▶ _Instructions to follow_: Update the lines below by replacing every "GUI agent" with "screen assistant" and leaving everything else unchanged.

(Dataset records)
-- BEGIN --

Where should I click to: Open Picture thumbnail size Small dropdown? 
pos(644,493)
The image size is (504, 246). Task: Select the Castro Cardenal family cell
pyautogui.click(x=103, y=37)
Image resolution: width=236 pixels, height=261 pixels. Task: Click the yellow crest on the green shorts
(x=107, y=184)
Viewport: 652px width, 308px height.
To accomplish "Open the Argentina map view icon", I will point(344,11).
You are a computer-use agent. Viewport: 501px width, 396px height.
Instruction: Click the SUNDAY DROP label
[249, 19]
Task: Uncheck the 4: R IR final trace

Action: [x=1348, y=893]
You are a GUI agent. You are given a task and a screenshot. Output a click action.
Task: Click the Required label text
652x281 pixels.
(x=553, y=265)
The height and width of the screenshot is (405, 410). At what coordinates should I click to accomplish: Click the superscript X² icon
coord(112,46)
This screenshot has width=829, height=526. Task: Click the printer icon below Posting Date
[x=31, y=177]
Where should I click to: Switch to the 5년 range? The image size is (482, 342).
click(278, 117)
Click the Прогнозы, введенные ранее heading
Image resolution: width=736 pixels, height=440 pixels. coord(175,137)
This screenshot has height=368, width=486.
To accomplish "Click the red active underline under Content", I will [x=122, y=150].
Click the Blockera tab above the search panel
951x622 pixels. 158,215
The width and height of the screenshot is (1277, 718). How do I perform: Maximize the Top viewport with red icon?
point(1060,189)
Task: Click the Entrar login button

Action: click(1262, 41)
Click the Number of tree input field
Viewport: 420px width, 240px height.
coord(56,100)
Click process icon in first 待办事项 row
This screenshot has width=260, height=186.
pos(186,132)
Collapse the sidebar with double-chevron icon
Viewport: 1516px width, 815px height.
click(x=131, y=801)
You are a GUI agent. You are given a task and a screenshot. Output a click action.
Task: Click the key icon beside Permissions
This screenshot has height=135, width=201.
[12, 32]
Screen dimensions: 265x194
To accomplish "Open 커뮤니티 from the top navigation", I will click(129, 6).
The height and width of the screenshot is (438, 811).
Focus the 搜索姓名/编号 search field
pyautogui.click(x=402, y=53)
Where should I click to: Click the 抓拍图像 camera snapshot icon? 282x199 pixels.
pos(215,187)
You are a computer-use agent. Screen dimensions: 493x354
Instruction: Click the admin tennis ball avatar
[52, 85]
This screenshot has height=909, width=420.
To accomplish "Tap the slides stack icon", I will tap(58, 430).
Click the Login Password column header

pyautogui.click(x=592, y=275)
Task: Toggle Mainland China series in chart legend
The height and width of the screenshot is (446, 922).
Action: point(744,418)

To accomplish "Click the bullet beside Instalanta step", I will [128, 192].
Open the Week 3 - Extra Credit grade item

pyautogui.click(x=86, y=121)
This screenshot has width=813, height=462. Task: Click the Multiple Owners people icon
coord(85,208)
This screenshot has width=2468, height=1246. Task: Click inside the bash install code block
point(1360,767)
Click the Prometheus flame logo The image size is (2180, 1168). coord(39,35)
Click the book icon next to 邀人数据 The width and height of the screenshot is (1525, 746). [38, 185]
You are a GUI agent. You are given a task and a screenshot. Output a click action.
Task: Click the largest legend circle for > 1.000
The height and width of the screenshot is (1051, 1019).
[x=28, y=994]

-- END --

▶ _Full solution_:
Where should I click to: Open Picture thumbnail size Small dropdown? 
pos(644,493)
The image size is (504, 246). Task: Select the Castro Cardenal family cell
pyautogui.click(x=103, y=37)
Image resolution: width=236 pixels, height=261 pixels. Task: Click the yellow crest on the green shorts
(x=107, y=184)
Viewport: 652px width, 308px height.
To accomplish "Open the Argentina map view icon", I will point(344,11).
You are a computer-use agent. Viewport: 501px width, 396px height.
Instruction: Click the SUNDAY DROP label
[249, 19]
Task: Uncheck the 4: R IR final trace

Action: [x=1348, y=893]
You are a screen assistant. You are given a task and a screenshot. Output a click action.
Task: Click the Required label text
652x281 pixels.
(x=553, y=265)
The height and width of the screenshot is (405, 410). At what coordinates should I click to accomplish: Click the superscript X² icon
coord(112,46)
This screenshot has width=829, height=526. Task: Click the printer icon below Posting Date
[x=31, y=177]
Where should I click to: Switch to the 5년 range? The image size is (482, 342).
click(278, 117)
Click the Прогнозы, введенные ранее heading
Image resolution: width=736 pixels, height=440 pixels. coord(175,137)
This screenshot has height=368, width=486.
To accomplish "Click the red active underline under Content", I will [x=122, y=150].
Click the Blockera tab above the search panel
951x622 pixels. 158,215
The width and height of the screenshot is (1277, 718). How do I perform: Maximize the Top viewport with red icon?
point(1060,189)
Task: Click the Entrar login button

Action: click(1262, 41)
Click the Number of tree input field
Viewport: 420px width, 240px height.
coord(56,100)
Click process icon in first 待办事项 row
This screenshot has width=260, height=186.
pos(186,132)
Collapse the sidebar with double-chevron icon
Viewport: 1516px width, 815px height.
click(x=131, y=801)
You are a screen assistant. You are given a task and a screenshot. Output a click action.
Task: Click the key icon beside Permissions
This screenshot has height=135, width=201.
[12, 32]
Screen dimensions: 265x194
To accomplish "Open 커뮤니티 from the top navigation", I will click(129, 6).
The height and width of the screenshot is (438, 811).
Focus the 搜索姓名/编号 search field
pyautogui.click(x=402, y=53)
Where should I click to: Click the 抓拍图像 camera snapshot icon? 282x199 pixels.
pos(215,187)
You are a computer-use agent. Screen dimensions: 493x354
Instruction: Click the admin tennis ball avatar
[52, 85]
This screenshot has height=909, width=420.
To accomplish "Tap the slides stack icon", I will tap(58, 430).
Click the Login Password column header

pyautogui.click(x=592, y=275)
Task: Toggle Mainland China series in chart legend
The height and width of the screenshot is (446, 922).
Action: point(744,418)

To accomplish "Click the bullet beside Instalanta step", I will [128, 192].
Open the Week 3 - Extra Credit grade item

pyautogui.click(x=86, y=121)
This screenshot has width=813, height=462. Task: Click the Multiple Owners people icon
coord(85,208)
This screenshot has width=2468, height=1246. Task: Click inside the bash install code block
point(1360,767)
Click the Prometheus flame logo The image size is (2180, 1168). coord(39,35)
Click the book icon next to 邀人数据 The width and height of the screenshot is (1525, 746). [38, 185]
You are a screen assistant. You are given a task and a screenshot. Output a click action.
Task: Click the largest legend circle for > 1.000
The height and width of the screenshot is (1051, 1019).
[x=28, y=994]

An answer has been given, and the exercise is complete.